## Problem statement
From the entries below, transcribe exactly the lines between the line holding "Daily Snap 2022 (1020, 1326)" and the line holding "Screenshot is 756x2576.", inclusive; skip all other lines.

=== Begin Enclosure ===

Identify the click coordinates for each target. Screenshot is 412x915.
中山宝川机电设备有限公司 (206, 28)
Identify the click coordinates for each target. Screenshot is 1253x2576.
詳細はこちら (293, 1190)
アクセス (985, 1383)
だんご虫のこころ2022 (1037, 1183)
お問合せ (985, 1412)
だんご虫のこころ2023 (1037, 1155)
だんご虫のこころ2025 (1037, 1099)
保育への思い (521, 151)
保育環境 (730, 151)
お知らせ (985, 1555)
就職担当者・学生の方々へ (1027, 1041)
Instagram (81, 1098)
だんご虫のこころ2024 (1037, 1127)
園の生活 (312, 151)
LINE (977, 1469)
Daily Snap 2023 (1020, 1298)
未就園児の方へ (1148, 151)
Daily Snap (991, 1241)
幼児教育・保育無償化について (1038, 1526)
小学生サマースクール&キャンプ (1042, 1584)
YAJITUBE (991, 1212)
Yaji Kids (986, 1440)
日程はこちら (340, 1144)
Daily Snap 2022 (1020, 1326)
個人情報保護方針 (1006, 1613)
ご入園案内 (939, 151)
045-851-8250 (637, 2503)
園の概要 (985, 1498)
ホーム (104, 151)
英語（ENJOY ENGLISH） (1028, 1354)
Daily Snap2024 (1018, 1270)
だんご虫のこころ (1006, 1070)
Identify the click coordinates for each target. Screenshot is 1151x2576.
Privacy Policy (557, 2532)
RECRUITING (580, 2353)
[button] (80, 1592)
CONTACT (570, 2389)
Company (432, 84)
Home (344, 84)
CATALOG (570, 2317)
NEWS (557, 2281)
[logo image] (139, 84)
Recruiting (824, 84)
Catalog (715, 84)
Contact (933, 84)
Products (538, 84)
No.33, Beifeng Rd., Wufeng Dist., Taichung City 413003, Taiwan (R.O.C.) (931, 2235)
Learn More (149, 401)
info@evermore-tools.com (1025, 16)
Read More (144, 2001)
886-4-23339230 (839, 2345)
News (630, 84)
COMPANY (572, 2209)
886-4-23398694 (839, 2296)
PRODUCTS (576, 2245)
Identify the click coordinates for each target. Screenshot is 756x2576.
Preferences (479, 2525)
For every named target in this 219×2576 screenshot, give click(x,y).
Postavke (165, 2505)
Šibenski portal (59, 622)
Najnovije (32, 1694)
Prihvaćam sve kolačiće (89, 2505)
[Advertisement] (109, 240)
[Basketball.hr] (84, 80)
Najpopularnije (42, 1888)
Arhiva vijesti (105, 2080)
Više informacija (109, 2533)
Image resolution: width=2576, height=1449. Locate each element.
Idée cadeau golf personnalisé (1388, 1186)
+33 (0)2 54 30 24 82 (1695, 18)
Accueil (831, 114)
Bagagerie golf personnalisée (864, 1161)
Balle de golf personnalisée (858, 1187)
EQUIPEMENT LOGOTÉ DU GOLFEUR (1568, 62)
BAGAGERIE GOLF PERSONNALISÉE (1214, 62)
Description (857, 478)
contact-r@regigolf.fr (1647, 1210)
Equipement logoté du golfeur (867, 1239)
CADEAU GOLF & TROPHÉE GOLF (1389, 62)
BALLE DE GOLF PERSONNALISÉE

=== End Enclosure ===

## Reply
Daily Snap 2022 (1020, 1326)
個人情報保護方針 (1006, 1613)
ご入園案内 (939, 151)
045-851-8250 (637, 2503)
園の概要 (985, 1498)
ホーム (104, 151)
英語（ENJOY ENGLISH） (1028, 1354)
Daily Snap2024 (1018, 1270)
だんご虫のこころ (1006, 1070)
Identify the click coordinates for each target. Screenshot is 1151x2576.
Privacy Policy (557, 2532)
RECRUITING (580, 2353)
[button] (80, 1592)
CONTACT (570, 2389)
Company (432, 84)
Home (344, 84)
CATALOG (570, 2317)
NEWS (557, 2281)
[logo image] (139, 84)
Recruiting (824, 84)
Catalog (715, 84)
Contact (933, 84)
Products (538, 84)
No.33, Beifeng Rd., Wufeng Dist., Taichung City 413003, Taiwan (R.O.C.) (931, 2235)
Learn More (149, 401)
info@evermore-tools.com (1025, 16)
Read More (144, 2001)
886-4-23339230 (839, 2345)
News (630, 84)
COMPANY (572, 2209)
886-4-23398694 (839, 2296)
PRODUCTS (576, 2245)
Identify the click coordinates for each target. Screenshot is 756x2576.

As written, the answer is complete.